Had the budget been larger during this time of high inflation, and if unnecessary expenditures had increased through it, that would not have helped in fighting inflation.
Secondly, in terms of restoring governance, I believe there was more scope for action in the budget. For example, governance in the banking sector, energy sector, and our institutional capacities have collapsed significantly. The government does have a reform plan. Therefore, the budget could have been shaped keeping in mind the initiation of those reforms and the short-term, achievable reforms within a one-year timeframe — but I do not see much emphasis on that.
Our trade and investment sectors also require reforms. However, there is little in the budget that addresses increasing trade capacity or reforming the investment climate.
For instance, to encourage companies to get listed on the capital market, the difference in tax rates between listed and non-listed companies has been increased by raising the tax rate for non-listed companies. Now, the intention behind this is good — that more companies should enter the capital market. But in doing so, we have increased the tax rate for non-listed companies, which was already 25% — a high rate by South Asian or Asian standards — by an additional 2.5%.
I believe instead of doing that, if the rate for non-listed companies was brought down to 24%, and the rate for listed companies reduced further from 20%, we could have maintained a larger differential in a more beneficial way. Currently, while we have around 300 listed companies, there are over a hundred thousand non-listed companies and several more lakh partnerships or small businesses — most of whom will now face an increased tax burden. So, in terms of the investment environment, I think more could have been done.

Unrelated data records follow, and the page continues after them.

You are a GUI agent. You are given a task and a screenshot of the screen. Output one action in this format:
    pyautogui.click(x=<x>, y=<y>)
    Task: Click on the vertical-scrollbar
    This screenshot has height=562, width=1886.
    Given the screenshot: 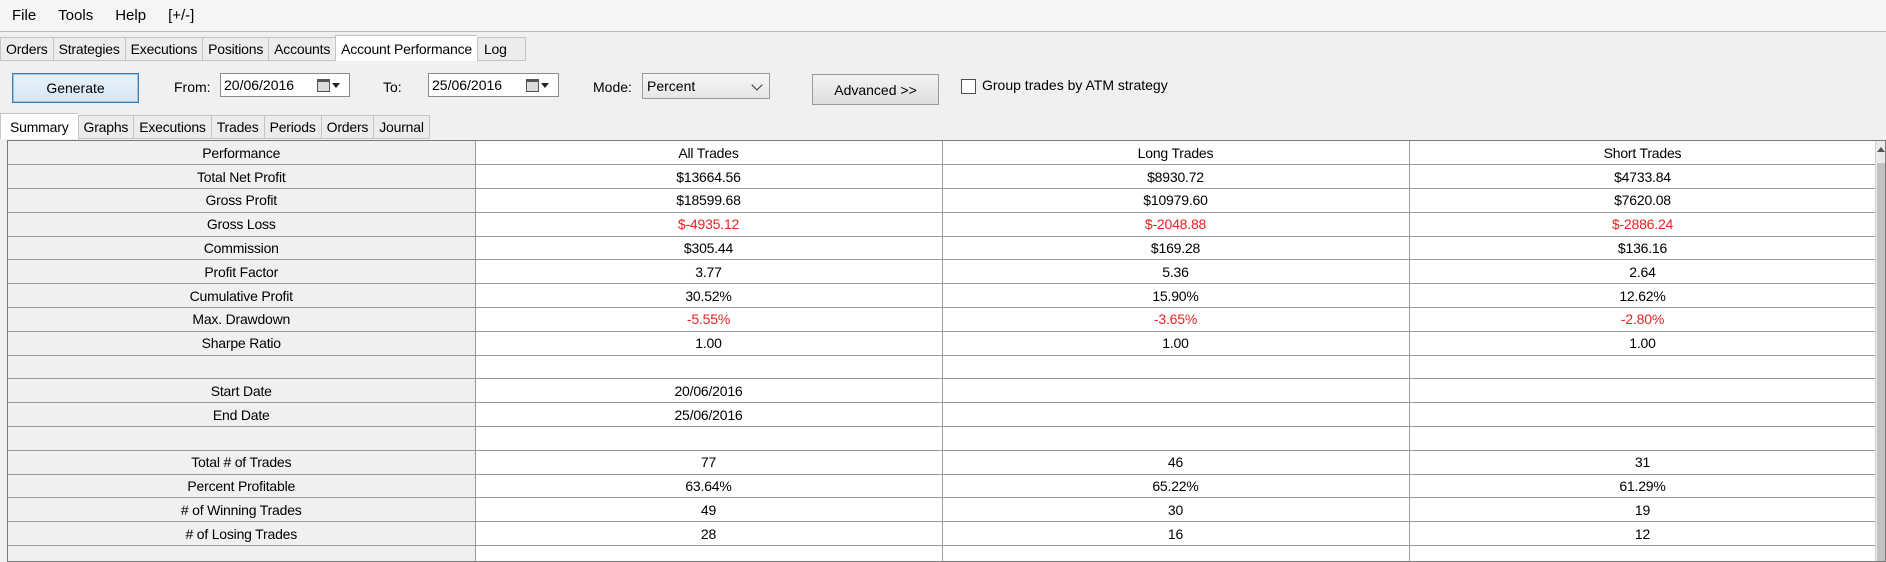 What is the action you would take?
    pyautogui.click(x=1880, y=351)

There are also several other reforms — such as in education, health, and institutional capacity building — that needed greater attention. Constitutional reforms, or reforms in the civil service or security sectors, are long-term issues, as they are complex and require political consensus. But on matters like health, education, trade, investment, and institutional capacity, there is already national consensus. No one would oppose starting reforms in these areas. The relevant commissions have also submitted their reports by January.
Therefore, I believe those reforms should be initiated now. In doing so, the budget could provide confidence and direction through the economic and fiscal statements, and through allocations, it could support the preparation and implementation of those reforms. That is the gap I see at the moment.
In the private sector, there are a few minor gains, but nothing significant. However, in sectors dependent on gas — such as textiles, steel, backward linkages, cement and ceramics — there has been a prolonged gas crisis. To address this, the subsidy for LNG imports has been increased from Tk6,000 crore to Tk9,500 crore. I consider this a good initiative.